First, we saw the Internet as a means to access information, but sharing was its key characteristic from its outset. Its precursor, ARPANET, started as a backbone to connect research and military organizations facilitating their information exchange. Commercialization opened the network to companies, individuals, and things like cars, motion sensors in fitness bands, and tiles to tag your valuables. In the early days, creating and sharing content required expertize. But the second wave of the Internet revolution brought content creation and sharing to the masses. Today, anyone who can use a smartphone can post anything to social media sites. In fact, kids growing up with new technologies share text and pictures easier than their grandparents. Easy sharing has a price though. It makes us vulnerable to the threat of data abuse. Individuals, corporations, and governments may collect and analyze pieces of information we share. They may not hold our best interest in their priority. While means exist to protect ourselves, countermeasures lag new threats so we will never enjoy full protection.
GDPR, the General Data Protection Regulation, is the European Union’s effort to protect the private data and privacy of its citizens. The regulation has a strong edge. It raises our awareness that our private data can be abused.
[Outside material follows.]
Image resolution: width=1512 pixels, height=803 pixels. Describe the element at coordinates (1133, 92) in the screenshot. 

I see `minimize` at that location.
But overall, this regulation is rather harmful. When the law is on our side, we feel protected. No one may use our private data without our consent. But did you read all those emails about the policy changes that the websites you registered sent you to follow the regulation? I bet you gave consent without studying the changes, at least sometimes. GDPR not only infused us with a false sense of security. The regulation also opened a door for companies to get your consent beyond your knowledge. The key to your privacy is information overload created by the regulation intended to protect you.
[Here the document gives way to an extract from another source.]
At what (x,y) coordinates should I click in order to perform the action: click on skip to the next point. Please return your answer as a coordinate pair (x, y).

The problem of digital privacy is a classical security problem. Attackers seek your weakest point while defense should be all-round. Defenders need to distribute resources and attention. An attacker may focus on the weakest point and concentrate resources where you are most vulnerable. In terms of sharing and protecting privacy, you need to be conscious in everything because a single mistake may dispose you. This asymmetry leads to a rising cost of security. But spending and alertness are not enough. You may do your best to protect your private data by controlling what you share and where but information is spreading and distributed. The moment you share something, it starts a new life and you will not know how far it gets. Others may also share information about you beyond their knowledge and with no intention to harm you. For example, you appear in public records prescribed by law. Your friends may share pictures of events you took part together. Sometimes the information is not even about you but people can relate it to you through friends, hobbies, or your work. These are pieces of information others can use to peek in your life as we use a mirror to look around corners. Understand information as a hologram. You may cut one piece out of the holographic plate, but we can still generate the whole picture from the rest of the plate with only somewhat lower quality. Your private data are similar. You may try to hide, but as you live in interactions with others, you leave traces wherever you go.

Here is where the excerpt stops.